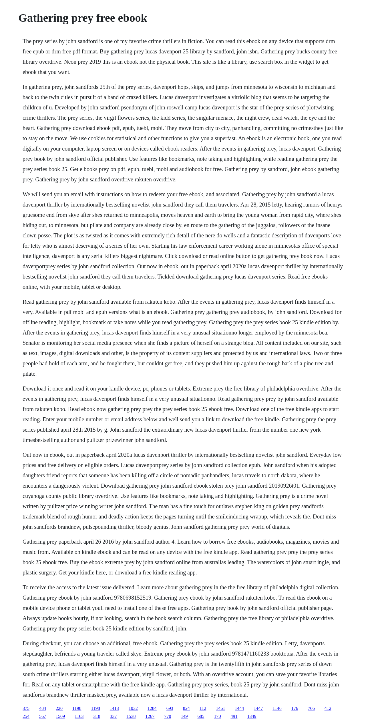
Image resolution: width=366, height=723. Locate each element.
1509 (60, 716)
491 (233, 716)
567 (42, 716)
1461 (220, 708)
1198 (76, 708)
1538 (131, 716)
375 (26, 708)
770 (167, 716)
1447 (258, 708)
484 (42, 708)
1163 (79, 716)
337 (113, 716)
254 (26, 716)
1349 (251, 716)
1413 (114, 708)
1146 (276, 708)
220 (59, 708)
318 (96, 716)
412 (328, 708)
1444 (239, 708)
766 (311, 708)
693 (169, 708)
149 (184, 716)
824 (186, 708)
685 (200, 716)
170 (217, 716)
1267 (149, 716)
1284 (152, 708)
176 (294, 708)
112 (203, 708)
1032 (133, 708)
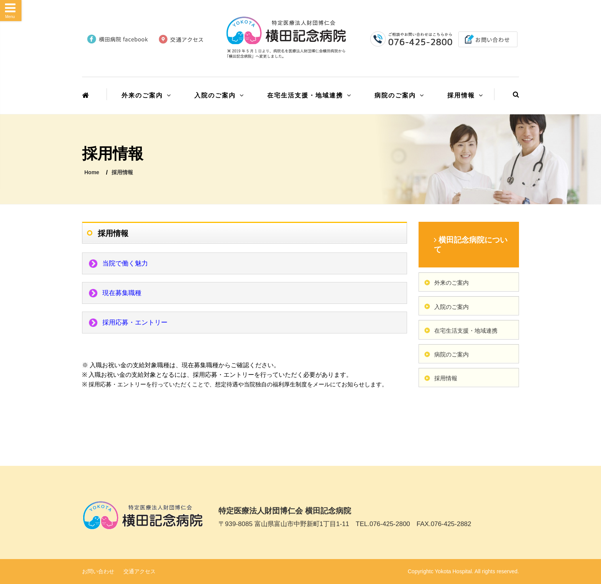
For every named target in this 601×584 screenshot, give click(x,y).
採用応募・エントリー (134, 322)
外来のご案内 (142, 95)
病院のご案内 (395, 95)
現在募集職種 (121, 293)
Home (91, 172)
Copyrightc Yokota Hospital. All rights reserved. (463, 571)
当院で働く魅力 (125, 263)
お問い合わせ (98, 571)
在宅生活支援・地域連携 (305, 95)
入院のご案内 (215, 95)
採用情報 (461, 95)
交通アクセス (139, 571)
--------------------
• _What this task involves_:
Write out the data word for word, from its first line through the line containing "1413 (114, 708)", both included, and leave the pictures out.

• _Right answer_:
Image resolution: width=366, height=723. Locate each element.
1509 (60, 716)
491 (233, 716)
567 (42, 716)
1461 (220, 708)
1198 (76, 708)
1538 (131, 716)
375 (26, 708)
770 (167, 716)
1447 (258, 708)
484 (42, 708)
1163 (79, 716)
337 (113, 716)
254 (26, 716)
1349 (251, 716)
1413 (114, 708)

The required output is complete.